Tim Drake is an award-winning writer and former journalist and radio host with the National Catholic Register/EWTN. He currently serves as New Evangelization Coordinator for the Holdingford Area Catholic Community in the Diocese of St. Cloud, Minnesota. He resides with his wife and five children in St. Joseph, Minn.
If you follow the logic of some scientists and environmentalists, the answer to that question appears to be a resounding “yes.”
Yahoo’s unnamed LiveScience staff has posted the article “Save the Planet: Have Fewer Kids.”
According to the article, a study by statisticians at Oregon State University concluded that in the U.S. the carbon legacy and greenhouse gas impact of an extra child is almost 20 times more important than driving a high-mileage car, recycling or using energy-efficient appliances and light bulbs.
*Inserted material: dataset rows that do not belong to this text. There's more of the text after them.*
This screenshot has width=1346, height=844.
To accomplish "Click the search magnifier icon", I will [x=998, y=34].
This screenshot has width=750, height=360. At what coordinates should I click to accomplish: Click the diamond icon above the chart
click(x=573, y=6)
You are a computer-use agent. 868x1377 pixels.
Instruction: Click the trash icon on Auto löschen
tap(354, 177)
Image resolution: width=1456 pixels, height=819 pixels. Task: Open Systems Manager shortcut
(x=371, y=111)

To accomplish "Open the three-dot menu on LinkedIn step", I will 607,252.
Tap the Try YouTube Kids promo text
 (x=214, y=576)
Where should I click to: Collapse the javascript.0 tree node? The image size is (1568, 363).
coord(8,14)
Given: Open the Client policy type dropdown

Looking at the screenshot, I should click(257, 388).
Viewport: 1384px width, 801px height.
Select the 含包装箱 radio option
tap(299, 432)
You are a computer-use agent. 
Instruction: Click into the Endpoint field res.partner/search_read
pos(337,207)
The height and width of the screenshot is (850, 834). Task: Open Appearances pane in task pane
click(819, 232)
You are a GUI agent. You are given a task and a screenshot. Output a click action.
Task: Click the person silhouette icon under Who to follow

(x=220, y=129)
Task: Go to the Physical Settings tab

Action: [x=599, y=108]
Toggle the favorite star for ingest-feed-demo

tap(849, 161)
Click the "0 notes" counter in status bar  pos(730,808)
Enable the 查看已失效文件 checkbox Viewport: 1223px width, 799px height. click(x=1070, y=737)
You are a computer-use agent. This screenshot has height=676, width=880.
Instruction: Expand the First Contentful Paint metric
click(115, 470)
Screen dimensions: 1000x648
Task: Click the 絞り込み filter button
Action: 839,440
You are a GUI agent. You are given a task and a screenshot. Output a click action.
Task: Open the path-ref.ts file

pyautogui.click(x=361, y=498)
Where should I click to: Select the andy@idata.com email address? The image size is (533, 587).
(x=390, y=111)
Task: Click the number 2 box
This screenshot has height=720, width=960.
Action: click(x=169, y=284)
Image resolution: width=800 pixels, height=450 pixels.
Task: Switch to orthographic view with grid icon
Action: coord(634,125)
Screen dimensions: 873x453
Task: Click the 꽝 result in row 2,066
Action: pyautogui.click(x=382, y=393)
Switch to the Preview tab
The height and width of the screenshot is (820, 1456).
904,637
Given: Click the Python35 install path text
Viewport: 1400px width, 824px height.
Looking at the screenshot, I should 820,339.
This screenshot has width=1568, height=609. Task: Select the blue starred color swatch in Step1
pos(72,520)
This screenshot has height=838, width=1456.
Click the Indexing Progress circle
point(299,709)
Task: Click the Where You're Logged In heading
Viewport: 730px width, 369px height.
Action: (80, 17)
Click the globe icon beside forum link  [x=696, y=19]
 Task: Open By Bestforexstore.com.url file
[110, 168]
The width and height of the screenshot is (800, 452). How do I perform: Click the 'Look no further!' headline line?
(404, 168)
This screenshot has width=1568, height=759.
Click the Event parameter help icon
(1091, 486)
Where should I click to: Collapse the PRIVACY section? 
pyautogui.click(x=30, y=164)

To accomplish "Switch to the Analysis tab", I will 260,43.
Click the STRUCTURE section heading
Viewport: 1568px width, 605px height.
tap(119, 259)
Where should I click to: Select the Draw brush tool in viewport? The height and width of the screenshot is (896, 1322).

Study team member Paul Murtaugh’s findings are detailed in a 2009 issue of the journal Global Environmental Change. Among his findings: Each child ultimately adds about 9,441 metric tons of carbon dioxide to the carbon legacy of an average parent — about 5.7 times the lifetime emissions for which, on average, a person is responsible.
Of course, such claims aren’t new.
Paul and Anne Ehrlich said as much in their 1968 best-seller The Population Bomb. It’s just that most of their predictions proved to be wrong.
More recently, in the new DVD “The Demographic Bomb,” Paul Erlich says that having five children is akin to robbery because you’re denying others resources.
Frighteningly, such a utilitarian view is gaining ground. The problem is that such a philosophy views human beings not as unrepeatable producers, but as mere consumers.
The Demographic Bomb ably shows the roots (Malthus) of such thinking and traces how prestigious organizations (such as the United Nations) have helped to legitimize erroneous population- control ideas that shape our present-day policies and have led to unintended consequences such as our current economic crisis.
Such thinking has also led to coercive and forced sterilizations and the creation of U.N. education campaigns in Africa and elsewhere that equate large families with ugliness and violence and small families with beauty and peacefulness.
In reality, we do not face the potential problem of overpopulation, but rather a birth dearth. Very few countries, including our own, are having enough children to replace their population. Without immigration, the U.S. has a fertility rate equal to that of France, below the required fertility replacement rate of 2.13.
We’ve been failed by the very pseudoscientific ideas that we once thought would save us.